▶

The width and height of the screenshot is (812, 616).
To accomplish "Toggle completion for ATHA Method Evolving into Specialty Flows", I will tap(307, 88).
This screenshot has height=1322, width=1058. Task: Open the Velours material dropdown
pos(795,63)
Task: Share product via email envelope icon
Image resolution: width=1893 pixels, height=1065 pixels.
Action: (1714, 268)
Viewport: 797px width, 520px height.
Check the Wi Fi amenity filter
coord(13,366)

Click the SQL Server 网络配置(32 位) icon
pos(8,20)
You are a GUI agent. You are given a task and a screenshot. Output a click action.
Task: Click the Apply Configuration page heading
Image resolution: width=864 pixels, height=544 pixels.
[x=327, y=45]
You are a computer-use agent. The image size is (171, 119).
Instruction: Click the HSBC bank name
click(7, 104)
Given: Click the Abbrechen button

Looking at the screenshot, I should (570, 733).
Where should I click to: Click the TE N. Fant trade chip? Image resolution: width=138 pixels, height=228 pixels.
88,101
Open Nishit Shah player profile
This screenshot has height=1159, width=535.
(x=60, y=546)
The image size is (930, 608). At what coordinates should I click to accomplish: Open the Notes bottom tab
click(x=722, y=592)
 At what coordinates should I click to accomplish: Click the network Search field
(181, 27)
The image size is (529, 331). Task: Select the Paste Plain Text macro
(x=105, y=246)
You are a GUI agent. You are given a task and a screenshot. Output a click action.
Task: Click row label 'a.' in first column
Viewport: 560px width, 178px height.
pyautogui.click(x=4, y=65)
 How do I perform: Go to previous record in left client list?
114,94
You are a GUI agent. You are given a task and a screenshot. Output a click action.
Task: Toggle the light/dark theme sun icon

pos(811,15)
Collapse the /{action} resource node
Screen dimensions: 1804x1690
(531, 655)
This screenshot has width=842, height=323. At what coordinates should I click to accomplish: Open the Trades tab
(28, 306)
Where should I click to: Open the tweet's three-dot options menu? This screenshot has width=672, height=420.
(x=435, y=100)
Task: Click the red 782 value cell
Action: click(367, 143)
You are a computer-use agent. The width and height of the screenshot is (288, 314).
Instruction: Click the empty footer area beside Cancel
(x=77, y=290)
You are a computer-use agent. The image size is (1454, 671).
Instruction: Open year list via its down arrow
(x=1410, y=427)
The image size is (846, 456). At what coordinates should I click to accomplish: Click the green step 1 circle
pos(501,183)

◀

### Work instructions
Write out the entries word for word, everything from the very start down to the line that contains "Looking at the", including that line.

### Correct answer
The width and height of the screenshot is (812, 616).
To accomplish "Toggle completion for ATHA Method Evolving into Specialty Flows", I will tap(307, 88).
This screenshot has height=1322, width=1058. Task: Open the Velours material dropdown
pos(795,63)
Task: Share product via email envelope icon
Image resolution: width=1893 pixels, height=1065 pixels.
Action: (1714, 268)
Viewport: 797px width, 520px height.
Check the Wi Fi amenity filter
coord(13,366)

Click the SQL Server 网络配置(32 位) icon
pos(8,20)
You are a GUI agent. You are given a task and a screenshot. Output a click action.
Task: Click the Apply Configuration page heading
Image resolution: width=864 pixels, height=544 pixels.
[x=327, y=45]
You are a computer-use agent. The image size is (171, 119).
Instruction: Click the HSBC bank name
click(7, 104)
Given: Click the Abbrechen button

Looking at the screenshot, I should (570, 733).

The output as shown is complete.